[Dataset entries]
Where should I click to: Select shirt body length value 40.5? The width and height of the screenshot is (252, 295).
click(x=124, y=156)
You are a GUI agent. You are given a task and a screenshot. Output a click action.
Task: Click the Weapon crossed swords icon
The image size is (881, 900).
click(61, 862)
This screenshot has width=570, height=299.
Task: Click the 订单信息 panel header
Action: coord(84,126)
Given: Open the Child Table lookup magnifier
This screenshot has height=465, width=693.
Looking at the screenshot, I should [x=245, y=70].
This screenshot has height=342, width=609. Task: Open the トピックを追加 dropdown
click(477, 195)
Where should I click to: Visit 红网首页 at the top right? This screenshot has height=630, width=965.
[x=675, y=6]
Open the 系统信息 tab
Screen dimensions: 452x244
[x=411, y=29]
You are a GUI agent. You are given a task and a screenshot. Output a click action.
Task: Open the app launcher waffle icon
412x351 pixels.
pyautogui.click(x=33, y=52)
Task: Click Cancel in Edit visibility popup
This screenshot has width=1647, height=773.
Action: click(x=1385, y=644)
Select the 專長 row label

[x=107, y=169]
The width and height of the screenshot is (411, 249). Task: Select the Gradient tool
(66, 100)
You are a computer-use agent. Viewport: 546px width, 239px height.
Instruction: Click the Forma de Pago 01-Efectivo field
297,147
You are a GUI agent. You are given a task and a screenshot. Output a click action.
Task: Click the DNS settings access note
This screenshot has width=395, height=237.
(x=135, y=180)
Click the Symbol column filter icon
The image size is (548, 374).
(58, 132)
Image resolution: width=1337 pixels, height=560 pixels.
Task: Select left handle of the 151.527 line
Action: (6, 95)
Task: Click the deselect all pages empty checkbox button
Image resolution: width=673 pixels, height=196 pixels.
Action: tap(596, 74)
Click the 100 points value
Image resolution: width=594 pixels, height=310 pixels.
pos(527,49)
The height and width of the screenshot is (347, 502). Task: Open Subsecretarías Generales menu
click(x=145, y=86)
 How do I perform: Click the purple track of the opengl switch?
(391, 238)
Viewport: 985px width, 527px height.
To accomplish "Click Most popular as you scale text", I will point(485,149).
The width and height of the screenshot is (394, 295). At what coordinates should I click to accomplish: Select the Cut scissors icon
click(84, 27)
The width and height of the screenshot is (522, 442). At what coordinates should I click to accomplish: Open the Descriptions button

* WHAT IS REQUIRED *
From the first line to the last, retype the records exactly as they stand above.

* EXERCISE RESULT *
Where should I click to: Select shirt body length value 40.5? The width and height of the screenshot is (252, 295).
click(x=124, y=156)
You are a GUI agent. You are given a task and a screenshot. Output a click action.
Task: Click the Weapon crossed swords icon
The image size is (881, 900).
click(61, 862)
This screenshot has width=570, height=299.
Task: Click the 订单信息 panel header
Action: coord(84,126)
Given: Open the Child Table lookup magnifier
This screenshot has height=465, width=693.
Looking at the screenshot, I should [x=245, y=70].
This screenshot has height=342, width=609. Task: Open the トピックを追加 dropdown
click(477, 195)
Where should I click to: Visit 红网首页 at the top right? This screenshot has height=630, width=965.
[x=675, y=6]
Open the 系统信息 tab
Screen dimensions: 452x244
[x=411, y=29]
You are a GUI agent. You are given a task and a screenshot. Output a click action.
Task: Open the app launcher waffle icon
412x351 pixels.
pyautogui.click(x=33, y=52)
Task: Click Cancel in Edit visibility popup
This screenshot has width=1647, height=773.
Action: click(x=1385, y=644)
Select the 專長 row label

[x=107, y=169]
The width and height of the screenshot is (411, 249). Task: Select the Gradient tool
(66, 100)
You are a computer-use agent. Viewport: 546px width, 239px height.
Instruction: Click the Forma de Pago 01-Efectivo field
297,147
You are a GUI agent. You are given a task and a screenshot. Output a click action.
Task: Click the DNS settings access note
This screenshot has width=395, height=237.
(x=135, y=180)
Click the Symbol column filter icon
The image size is (548, 374).
(58, 132)
Image resolution: width=1337 pixels, height=560 pixels.
Task: Select left handle of the 151.527 line
Action: (6, 95)
Task: Click the deselect all pages empty checkbox button
Image resolution: width=673 pixels, height=196 pixels.
Action: tap(596, 74)
Click the 100 points value
Image resolution: width=594 pixels, height=310 pixels.
pos(527,49)
The height and width of the screenshot is (347, 502). Task: Open Subsecretarías Generales menu
click(x=145, y=86)
 How do I perform: Click the purple track of the opengl switch?
(391, 238)
Viewport: 985px width, 527px height.
To accomplish "Click Most popular as you scale text", I will point(485,149).
The width and height of the screenshot is (394, 295). At what coordinates should I click to accomplish: Select the Cut scissors icon
click(84, 27)
The width and height of the screenshot is (522, 442). At what coordinates should I click to accomplish: Open the Descriptions button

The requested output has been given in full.